*** EXCERPTED TEXT ***

Post migraine exhaustion…
Been trying to finish this tiny portion of apple-cinnamon-porridge for the past hour or more… Some migraines leave my body in a right state and it takes a couple of days to recover. I feel hungry but too nauseous to eat. I know that eating is the only way to stabilise my body so I keep trying.

I get different kinds of headaches. Having had headaches since childhood Ive learned to distinguish the different types and sometimes that helps me look after them better.

I also get different kinds of migraines. I get hormone related ones which are pretty awful but usually I can do some stuff. They feel like my liver has decided to stop working and my body is full of toxins and the migraine is a kind of rebooting of my body.
Then I get migraines from eating stuff I shouldn’t have though it’s not always easy to predict if I’ll get one or not… They feel like my stomach is shouting at the rest of my body and my gut stops working so everything else stops working too. It literally feels like the pain in my head has travelled from my stomach up along my spine and into my head. These ones often pass if I manage to get some salt and sugar and stabilising foods like butternut squash, potatoes and sweet potatoes. (That kind of food can also help with the hormonal migraines I find)
Then there are tension migraines that usually start as a headache and develop into a really bad headache with migraine like features.
And finally there are the m*****f***** evil migraines. The superior migraine of migraines. The ones where there is nothing I can do. Nothing brings relief. And I just have to wait and wait and wait. Time stops existing because there is only this moment of pain and then the next one. And the next one… And I whine and I moan because I don’t know what to do. But that doesn’t change anything and it’s too loud anyway so I stop. And even though I’m in a dark quiet room, everything is too much. My own breathing is too much. The sensations of my body is too much. Movements make me throw up. The throwing up is not like normal throwing up. It’s like my body goes into spasms and I can barely breathe. My body will keep trying to throw up long after it’s emptied itself. These migraines seems to be like a trauma response. If I’ve been doing too much and gotten too intensely overstimulated. It’s my body’s way of stopping me and screaming at me. At times it can feel like my body is incredible furious with me and that there is nothing it can do but go into migraine mode.

*** End of EXCERPTED TEXT ***
*** RECORDED DATA ***

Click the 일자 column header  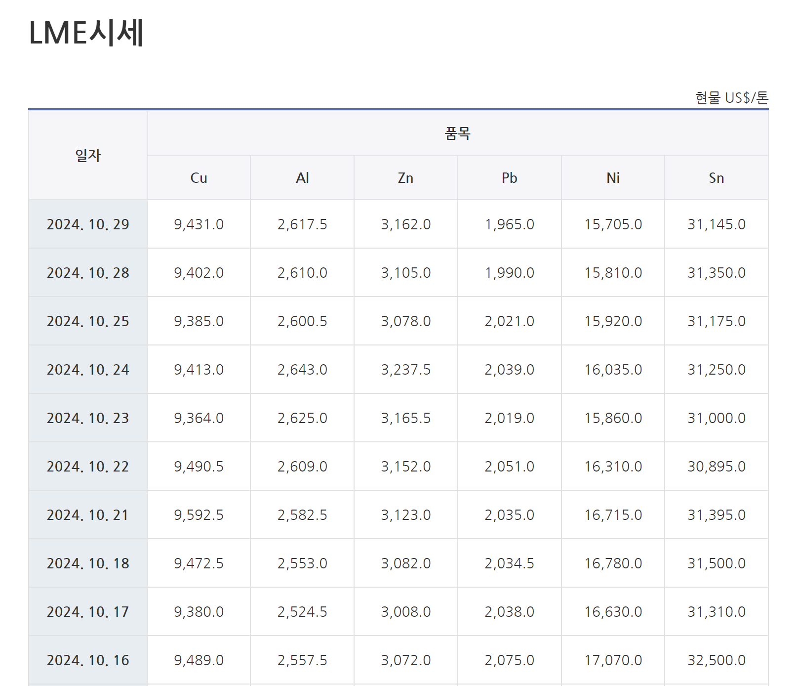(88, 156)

*** End of RECORDED DATA ***
*** RECORDED DATA ***

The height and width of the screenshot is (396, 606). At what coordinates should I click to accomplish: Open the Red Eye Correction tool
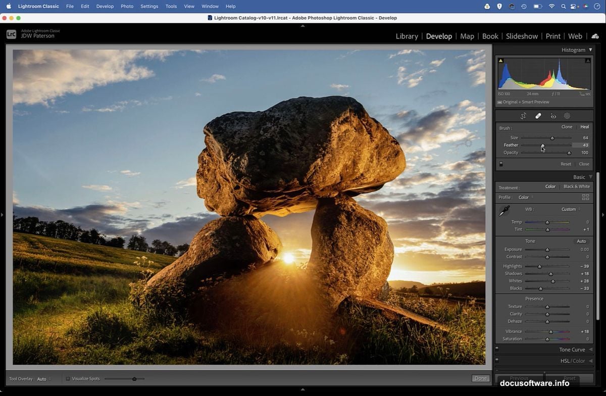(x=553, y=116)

*** End of RECORDED DATA ***

» EXERCISE TASKS
1. Answer these questions using the post about migraines:
(a) What food has the writer been trying to finish for the past hour or more?
(b) Which stabilizing foods does the writer name as helping migraines caused by eating the wrong things pass?
(c) According to the text, what do movements do to the writer during the worst kind of migraine?
2. In the post about migraines, copy the passage from "Then I get migraines" to "migraine like features." word for word.
3. Resume the post about migraines from the point where it stops.

» RESULTS
1.
(a) A tiny portion of apple-cinnamon porridge.
(b) Butternut squash, potatoes and sweet potatoes.
(c) They make the writer throw up.

2.
Then I get migraines from eating stuff I shouldn’t have though it’s not always easy to predict if I’ll get one or not… They feel like my stomach is shouting at the rest of my body and my gut stops working so everything else stops working too. It literally feels like the pain in my head has travelled from my stomach up along my spine and into my head. These ones often pass if I manage to get some salt and sugar and stabilising foods like butternut squash, potatoes and sweet potatoes. (That kind of food can also help with the hormonal migraines I find)
Then there are tension migraines that usually start as a headache and develop into a really bad headache with migraine like features.

3.
With some of the other migraines it’s a relief once they start receiding. But with this one the pain goes away ever so slowly and I continue to feel weak and nauseated. I also feel like it could get worse again if I do too much so recovering is a slow and careful process.

So I have to be patient and I try to accept that I have to slow down for a couple of days. Not easy, though. Things I need to do. Things I want to do.

In the aftermath of a migraine I try to appreciate the migraine as a teacher. It tells me about my limits (however annoying it is to become aware of limitations) and it teaches me patience. It also helps me refocus and think about what my priorities are – what is most important for me, here and now. It also teaches me to have a very nuanced perspective on pain and appreciate times when I am in less pain.

Quote

“There is a pervasive form of contemporary violence to which many of us easily succumbs: busyness, activism and overwork. The rush and pressure of modern life are a form, perhaps the most common form, of its innate violence. To allow oneself to be carried away by a multitude of conflicting concerns, to surrender to too many demands, to commit oneself to too many projects, to want to help everyone in everything, is to succumb to violence. The frenzy of our activism neutralizes our work for peace. It destroys our own inner capacity for peace. It destroys the fruitfulness of our own work, because it kills the root of inner wisdom which makes work fruitful.”